*** Block opens ***
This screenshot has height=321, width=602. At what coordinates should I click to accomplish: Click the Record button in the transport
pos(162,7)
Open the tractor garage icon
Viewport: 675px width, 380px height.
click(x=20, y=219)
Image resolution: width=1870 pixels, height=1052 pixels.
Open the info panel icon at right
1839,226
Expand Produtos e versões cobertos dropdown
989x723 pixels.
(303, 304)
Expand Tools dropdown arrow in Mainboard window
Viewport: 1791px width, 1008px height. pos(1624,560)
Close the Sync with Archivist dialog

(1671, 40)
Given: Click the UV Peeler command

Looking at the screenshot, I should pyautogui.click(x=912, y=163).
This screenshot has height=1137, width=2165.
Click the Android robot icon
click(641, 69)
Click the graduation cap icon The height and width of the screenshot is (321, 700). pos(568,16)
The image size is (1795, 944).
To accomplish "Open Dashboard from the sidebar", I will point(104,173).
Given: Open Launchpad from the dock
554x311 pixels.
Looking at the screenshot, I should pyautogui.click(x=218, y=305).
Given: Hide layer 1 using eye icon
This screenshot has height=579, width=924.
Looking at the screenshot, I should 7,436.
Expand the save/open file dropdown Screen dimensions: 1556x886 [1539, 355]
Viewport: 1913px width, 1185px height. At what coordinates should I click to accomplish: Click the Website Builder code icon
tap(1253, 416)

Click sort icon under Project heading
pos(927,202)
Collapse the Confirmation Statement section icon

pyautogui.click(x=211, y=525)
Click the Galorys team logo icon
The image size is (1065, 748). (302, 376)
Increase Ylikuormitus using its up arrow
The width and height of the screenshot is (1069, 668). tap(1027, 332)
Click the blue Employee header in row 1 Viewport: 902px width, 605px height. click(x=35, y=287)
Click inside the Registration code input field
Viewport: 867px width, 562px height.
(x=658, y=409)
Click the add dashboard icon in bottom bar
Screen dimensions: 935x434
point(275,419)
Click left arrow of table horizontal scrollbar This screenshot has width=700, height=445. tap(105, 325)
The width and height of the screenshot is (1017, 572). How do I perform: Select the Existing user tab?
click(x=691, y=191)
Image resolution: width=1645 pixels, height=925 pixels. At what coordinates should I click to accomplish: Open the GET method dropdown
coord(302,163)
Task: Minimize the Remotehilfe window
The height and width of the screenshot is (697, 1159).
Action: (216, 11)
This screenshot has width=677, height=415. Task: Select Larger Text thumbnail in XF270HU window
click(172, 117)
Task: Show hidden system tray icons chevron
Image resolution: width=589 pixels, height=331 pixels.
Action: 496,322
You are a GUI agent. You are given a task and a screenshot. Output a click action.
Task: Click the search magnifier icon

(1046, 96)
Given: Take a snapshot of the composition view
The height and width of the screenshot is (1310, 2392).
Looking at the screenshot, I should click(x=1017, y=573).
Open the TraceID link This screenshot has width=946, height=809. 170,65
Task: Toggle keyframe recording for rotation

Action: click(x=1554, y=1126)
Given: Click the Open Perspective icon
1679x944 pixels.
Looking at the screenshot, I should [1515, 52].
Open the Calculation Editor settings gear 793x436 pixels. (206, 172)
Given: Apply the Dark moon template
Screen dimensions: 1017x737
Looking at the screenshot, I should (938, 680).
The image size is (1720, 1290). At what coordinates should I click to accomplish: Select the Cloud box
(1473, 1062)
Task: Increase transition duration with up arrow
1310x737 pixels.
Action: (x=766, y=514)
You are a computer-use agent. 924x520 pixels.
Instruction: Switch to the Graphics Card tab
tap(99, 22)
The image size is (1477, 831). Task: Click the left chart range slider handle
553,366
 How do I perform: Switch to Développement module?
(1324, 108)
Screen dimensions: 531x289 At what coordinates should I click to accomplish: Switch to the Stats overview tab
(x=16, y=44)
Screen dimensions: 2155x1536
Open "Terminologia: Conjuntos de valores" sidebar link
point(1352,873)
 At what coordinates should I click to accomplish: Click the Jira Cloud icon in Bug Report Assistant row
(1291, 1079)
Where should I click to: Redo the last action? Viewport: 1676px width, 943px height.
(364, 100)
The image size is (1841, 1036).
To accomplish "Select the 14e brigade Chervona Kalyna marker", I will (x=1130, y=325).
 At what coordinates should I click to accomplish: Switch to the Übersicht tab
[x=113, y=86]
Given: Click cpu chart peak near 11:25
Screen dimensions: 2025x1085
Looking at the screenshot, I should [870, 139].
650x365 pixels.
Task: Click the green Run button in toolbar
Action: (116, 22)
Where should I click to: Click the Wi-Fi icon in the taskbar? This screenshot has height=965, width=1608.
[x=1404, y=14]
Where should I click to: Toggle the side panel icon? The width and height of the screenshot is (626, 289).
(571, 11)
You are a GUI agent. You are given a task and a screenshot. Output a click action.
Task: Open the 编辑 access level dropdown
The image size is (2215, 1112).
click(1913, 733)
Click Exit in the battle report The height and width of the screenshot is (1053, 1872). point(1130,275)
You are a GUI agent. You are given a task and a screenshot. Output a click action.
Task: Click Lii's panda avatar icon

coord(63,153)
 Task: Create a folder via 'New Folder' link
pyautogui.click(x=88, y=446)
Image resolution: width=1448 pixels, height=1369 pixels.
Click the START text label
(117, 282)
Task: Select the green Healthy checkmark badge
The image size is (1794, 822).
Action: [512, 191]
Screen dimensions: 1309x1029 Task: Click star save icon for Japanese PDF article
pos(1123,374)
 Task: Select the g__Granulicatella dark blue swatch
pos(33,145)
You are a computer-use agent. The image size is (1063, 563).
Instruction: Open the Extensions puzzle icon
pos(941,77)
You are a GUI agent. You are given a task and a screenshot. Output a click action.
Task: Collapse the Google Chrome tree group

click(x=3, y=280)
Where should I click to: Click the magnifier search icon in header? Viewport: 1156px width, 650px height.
*** Block closes ***
== Your assignment ==
Only one stretch of the records above is wanted: the lines between the one holding "Where should I click to: Click the Wi-Fi" and the one holding "Task: Select the green", inclusive, reproduced exactly.

== Solution for this task ==
Where should I click to: Click the Wi-Fi icon in the taskbar? This screenshot has height=965, width=1608.
[x=1404, y=14]
Where should I click to: Toggle the side panel icon? The width and height of the screenshot is (626, 289).
(571, 11)
You are a GUI agent. You are given a task and a screenshot. Output a click action.
Task: Open the 编辑 access level dropdown
The image size is (2215, 1112).
click(1913, 733)
Click Exit in the battle report The height and width of the screenshot is (1053, 1872). point(1130,275)
You are a GUI agent. You are given a task and a screenshot. Output a click action.
Task: Click Lii's panda avatar icon

coord(63,153)
 Task: Create a folder via 'New Folder' link
pyautogui.click(x=88, y=446)
Image resolution: width=1448 pixels, height=1369 pixels.
Click the START text label
(117, 282)
Task: Select the green Healthy checkmark badge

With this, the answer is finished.